Source material:
══════════════════════════════
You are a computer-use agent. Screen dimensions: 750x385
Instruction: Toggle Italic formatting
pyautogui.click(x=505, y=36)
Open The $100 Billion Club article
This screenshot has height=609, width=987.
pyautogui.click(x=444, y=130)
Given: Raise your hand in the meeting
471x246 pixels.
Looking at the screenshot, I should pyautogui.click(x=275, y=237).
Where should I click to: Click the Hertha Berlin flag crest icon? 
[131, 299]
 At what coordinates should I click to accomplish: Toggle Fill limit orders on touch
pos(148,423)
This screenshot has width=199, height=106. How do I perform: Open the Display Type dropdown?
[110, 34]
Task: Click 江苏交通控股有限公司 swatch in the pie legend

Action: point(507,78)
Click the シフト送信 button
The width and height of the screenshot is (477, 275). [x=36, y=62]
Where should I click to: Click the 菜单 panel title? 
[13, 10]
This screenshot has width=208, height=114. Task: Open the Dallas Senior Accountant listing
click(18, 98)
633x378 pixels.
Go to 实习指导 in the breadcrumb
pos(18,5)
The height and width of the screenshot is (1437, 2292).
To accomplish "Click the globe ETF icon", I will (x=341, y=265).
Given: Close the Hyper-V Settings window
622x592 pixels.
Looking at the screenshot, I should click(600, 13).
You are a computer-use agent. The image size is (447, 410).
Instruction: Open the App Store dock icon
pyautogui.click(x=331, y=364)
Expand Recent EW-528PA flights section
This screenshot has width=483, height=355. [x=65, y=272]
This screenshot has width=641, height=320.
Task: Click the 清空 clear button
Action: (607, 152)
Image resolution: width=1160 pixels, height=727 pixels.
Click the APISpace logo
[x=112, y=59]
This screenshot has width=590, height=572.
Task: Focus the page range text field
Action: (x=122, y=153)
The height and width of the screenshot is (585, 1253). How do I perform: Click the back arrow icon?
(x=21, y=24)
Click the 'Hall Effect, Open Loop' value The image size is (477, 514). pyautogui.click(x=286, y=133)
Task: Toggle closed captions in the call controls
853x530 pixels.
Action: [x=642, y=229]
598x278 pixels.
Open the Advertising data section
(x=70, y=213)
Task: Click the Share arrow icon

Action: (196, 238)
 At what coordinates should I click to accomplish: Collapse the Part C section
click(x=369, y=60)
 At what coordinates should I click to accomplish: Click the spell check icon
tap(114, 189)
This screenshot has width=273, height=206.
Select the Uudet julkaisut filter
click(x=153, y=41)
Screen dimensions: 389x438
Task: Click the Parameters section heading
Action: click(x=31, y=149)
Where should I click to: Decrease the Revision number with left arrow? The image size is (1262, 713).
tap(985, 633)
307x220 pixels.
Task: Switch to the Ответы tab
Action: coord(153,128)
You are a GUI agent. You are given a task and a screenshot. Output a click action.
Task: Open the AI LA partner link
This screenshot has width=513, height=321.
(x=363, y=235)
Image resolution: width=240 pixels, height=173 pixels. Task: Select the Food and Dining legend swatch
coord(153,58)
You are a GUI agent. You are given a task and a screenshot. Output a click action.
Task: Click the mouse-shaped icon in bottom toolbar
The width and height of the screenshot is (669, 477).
══════════════════════════════
Give back the listing above exactly as written.

You are a computer-use agent. Screen dimensions: 750x385
Instruction: Toggle Italic formatting
pyautogui.click(x=505, y=36)
Open The $100 Billion Club article
This screenshot has height=609, width=987.
pyautogui.click(x=444, y=130)
Given: Raise your hand in the meeting
471x246 pixels.
Looking at the screenshot, I should pyautogui.click(x=275, y=237).
Where should I click to: Click the Hertha Berlin flag crest icon? 
[131, 299]
 At what coordinates should I click to accomplish: Toggle Fill limit orders on touch
pos(148,423)
This screenshot has width=199, height=106. How do I perform: Open the Display Type dropdown?
[110, 34]
Task: Click 江苏交通控股有限公司 swatch in the pie legend

Action: point(507,78)
Click the シフト送信 button
The width and height of the screenshot is (477, 275). [x=36, y=62]
Where should I click to: Click the 菜单 panel title? 
[13, 10]
This screenshot has width=208, height=114. Task: Open the Dallas Senior Accountant listing
click(18, 98)
633x378 pixels.
Go to 实习指导 in the breadcrumb
pos(18,5)
The height and width of the screenshot is (1437, 2292).
To accomplish "Click the globe ETF icon", I will (x=341, y=265).
Given: Close the Hyper-V Settings window
622x592 pixels.
Looking at the screenshot, I should click(600, 13).
You are a computer-use agent. The image size is (447, 410).
Instruction: Open the App Store dock icon
pyautogui.click(x=331, y=364)
Expand Recent EW-528PA flights section
This screenshot has width=483, height=355. [x=65, y=272]
This screenshot has width=641, height=320.
Task: Click the 清空 clear button
Action: (607, 152)
Image resolution: width=1160 pixels, height=727 pixels.
Click the APISpace logo
[x=112, y=59]
This screenshot has width=590, height=572.
Task: Focus the page range text field
Action: (x=122, y=153)
The height and width of the screenshot is (585, 1253). How do I perform: Click the back arrow icon?
(x=21, y=24)
Click the 'Hall Effect, Open Loop' value The image size is (477, 514). pyautogui.click(x=286, y=133)
Task: Toggle closed captions in the call controls
853x530 pixels.
Action: [x=642, y=229]
598x278 pixels.
Open the Advertising data section
(x=70, y=213)
Task: Click the Share arrow icon

Action: (196, 238)
 At what coordinates should I click to accomplish: Collapse the Part C section
click(x=369, y=60)
 At what coordinates should I click to accomplish: Click the spell check icon
tap(114, 189)
This screenshot has width=273, height=206.
Select the Uudet julkaisut filter
click(x=153, y=41)
Screen dimensions: 389x438
Task: Click the Parameters section heading
Action: click(x=31, y=149)
Where should I click to: Decrease the Revision number with left arrow? The image size is (1262, 713).
tap(985, 633)
307x220 pixels.
Task: Switch to the Ответы tab
Action: coord(153,128)
You are a GUI agent. You are given a task and a screenshot. Output a click action.
Task: Open the AI LA partner link
This screenshot has width=513, height=321.
(x=363, y=235)
Image resolution: width=240 pixels, height=173 pixels. Task: Select the Food and Dining legend swatch
coord(153,58)
You are a GUI agent. You are given a task and a screenshot. Output a click action.
Task: Click the mouse-shaped icon in bottom toolbar
The width and height of the screenshot is (669, 477).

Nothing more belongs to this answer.